Les voilà qui ouvrent leurs dossiers et se plongent dans une lecture studieuse en apparence...
– Vous êtes bien Monsieur Blaise Le Wenk.
– Oui, Monsieur le Juge. - J’ai envie de lui demander s’il a passé de bonnes vacances - .
Je lis que vous êtes ici pour avoir participé à un vol de cuivre sur le chantier de « Swissélecticité » dans la nuit du 25 janvier 195.......
– Permettez Monsieur le juge - Me Barreau, je représente mon client Blaise Le Wenk. Je lis dans le compte rendu de l’interrogatoire de la police de Genève et de Lausanne, que mon client a seulement admis avoir transporté une bobine de câble. Il ne pouvait en aucun cas soupçonner que cette bobine était volée, et en tant que transporteur, il ne peut être rendu responsable de la provenance de la marchandise transportée. C’est pourquoi je demande la relax.

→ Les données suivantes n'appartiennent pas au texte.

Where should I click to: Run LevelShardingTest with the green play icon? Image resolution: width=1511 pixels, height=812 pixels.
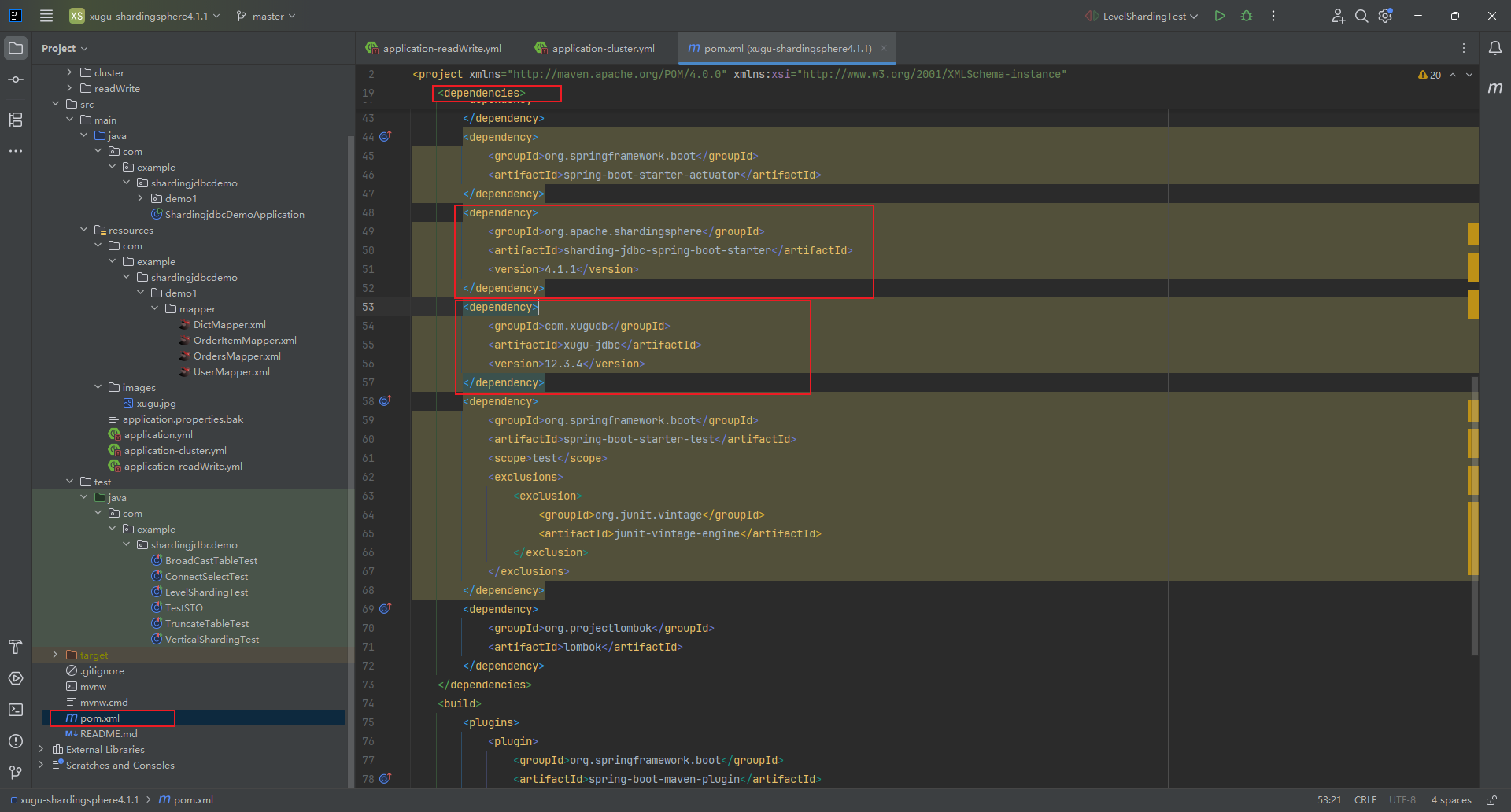coord(1219,16)
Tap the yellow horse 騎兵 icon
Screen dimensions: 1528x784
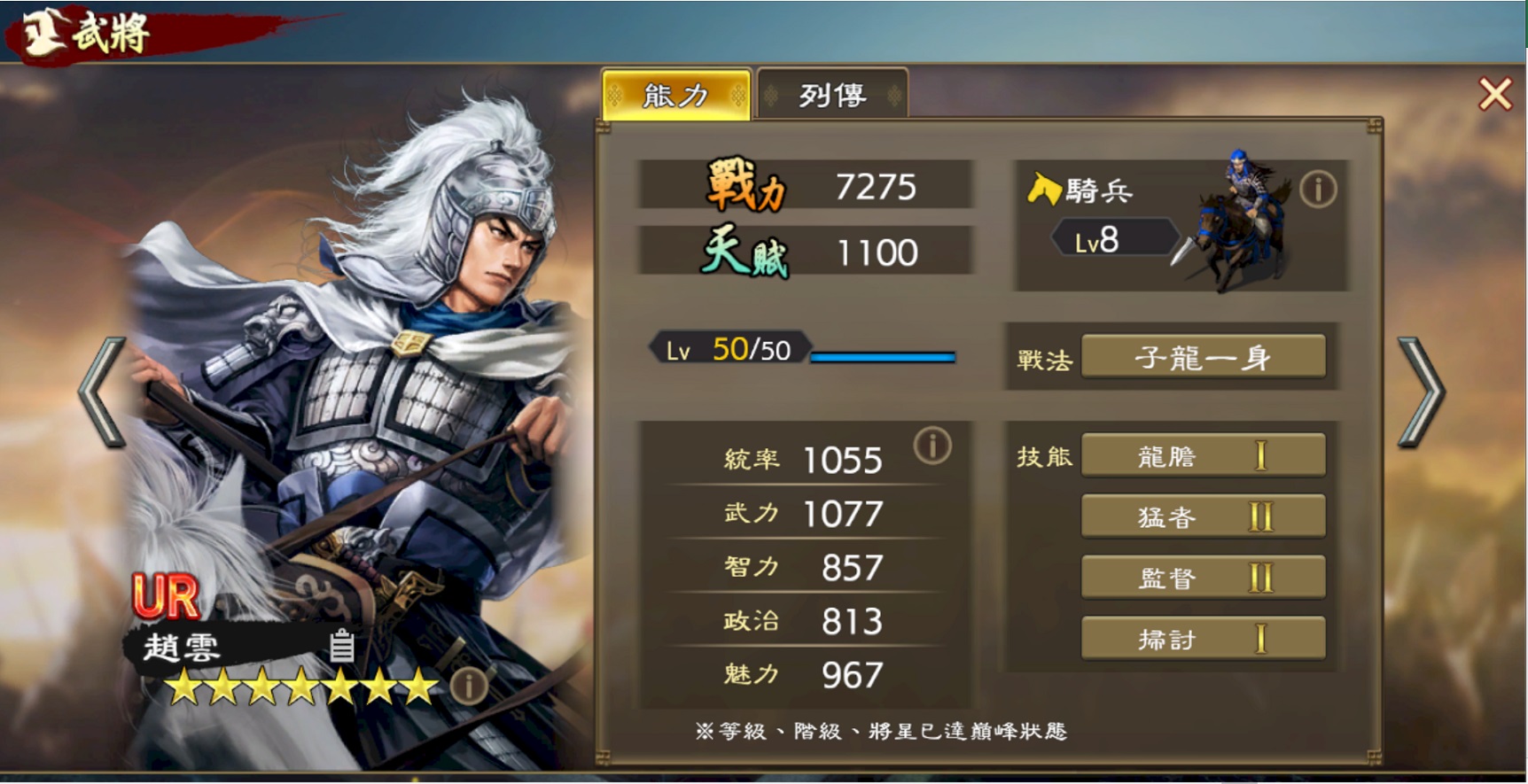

– Hummm... le juge se penche à droite et à gauche vers ses assesseurs, leur murmure quelques mots dans l’oreille.
– Veuillez attendre, la cour se retire quelques instants pour délibérer.
– T’inquiète pas, tu vas te sortir de ce mauvais pas, me dit Me Barreau.
Ah... là, là… ils en mettent un temps pour ce décider.
La porte du fond s’ouvre enfin, les trois personnages en robe rouge entrent imperturbables, s’assoient, raides comme la justice de Berne.
– Après délibération, la cour du tribunal de Nyon, estime le prévenu coupable de complicité de vol, et le condamne à 3 mois d’emprisonnement avec sursis durant 3 ans. Vous êtes libre pour cette fois Blaise Le Wenk.
Bangggg...
– Merde, quand même 3 mois avec sursis et 15 jours de préventive. Tout ça pour 1000 balles. – je le savais que c’était une connerie –.
C’est quand même pas cher payé pour tout les brigandages que j’ai commis.
Cette fois, je suis au pied du mur, va falloir que je me range. Fini les casses, et les coups douteux. D’ailleurs il n’y a plus de Gary et José est reparti au Portugal avec un pécule suffisant pour se construire une baraque.
Fini la rigolade : Faut que je me tire à l’étranger et que je trouve un travail sérieux, sinon ça va mal finir.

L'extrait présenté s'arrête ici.